_Your instructions_
Starting at the line that contains "Інклюзивність будівель (370, 1321)", return each line exactly as written until the listing below ends, and return no other line.

_Given information_
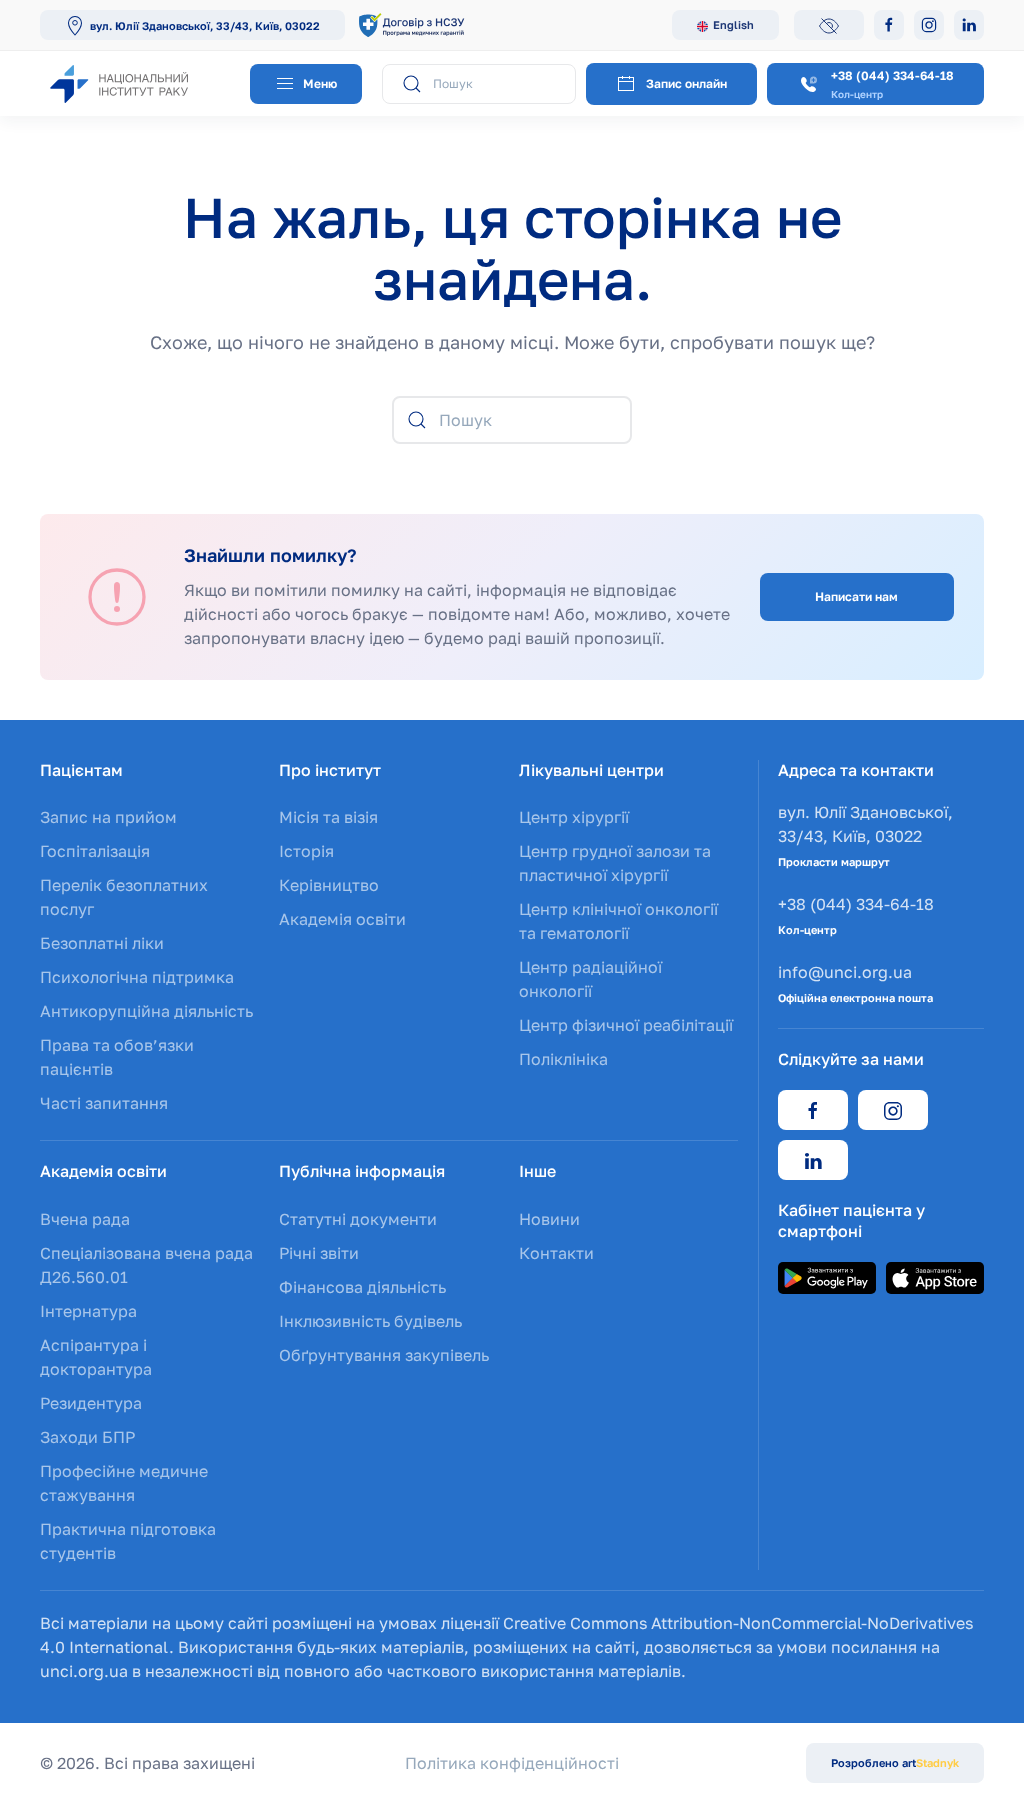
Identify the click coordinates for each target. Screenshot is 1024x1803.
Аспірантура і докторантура (96, 1357)
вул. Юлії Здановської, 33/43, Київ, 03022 (205, 25)
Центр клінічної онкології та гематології (618, 921)
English (733, 24)
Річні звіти (319, 1253)
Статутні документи (358, 1219)
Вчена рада (85, 1219)
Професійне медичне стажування (124, 1483)
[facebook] (813, 1110)
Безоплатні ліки (102, 943)
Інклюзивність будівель (370, 1321)
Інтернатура (88, 1311)
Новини (549, 1219)
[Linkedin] (969, 25)
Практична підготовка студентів (128, 1541)
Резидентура (91, 1403)
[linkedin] (813, 1160)
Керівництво (329, 885)
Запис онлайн (686, 83)
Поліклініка (563, 1059)
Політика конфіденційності (512, 1763)
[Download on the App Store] (935, 1276)
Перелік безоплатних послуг (124, 897)
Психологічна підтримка (137, 977)
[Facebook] (889, 25)
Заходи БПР (87, 1437)
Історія (306, 851)
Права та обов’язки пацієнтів (117, 1057)
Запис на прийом (108, 817)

_Solution for this exercise_
Інклюзивність будівель (370, 1321)
Інтернатура (88, 1311)
Новини (549, 1219)
[Linkedin] (969, 25)
Практична підготовка студентів (128, 1541)
Резидентура (91, 1403)
[linkedin] (813, 1160)
Керівництво (329, 885)
Запис онлайн (686, 83)
Поліклініка (563, 1059)
Політика конфіденційності (512, 1763)
[Download on the App Store] (935, 1276)
Перелік безоплатних послуг (124, 897)
Психологічна підтримка (137, 977)
[Facebook] (889, 25)
Заходи БПР (87, 1437)
Історія (306, 851)
Права та обов’язки пацієнтів (117, 1057)
Запис на прийом (108, 817)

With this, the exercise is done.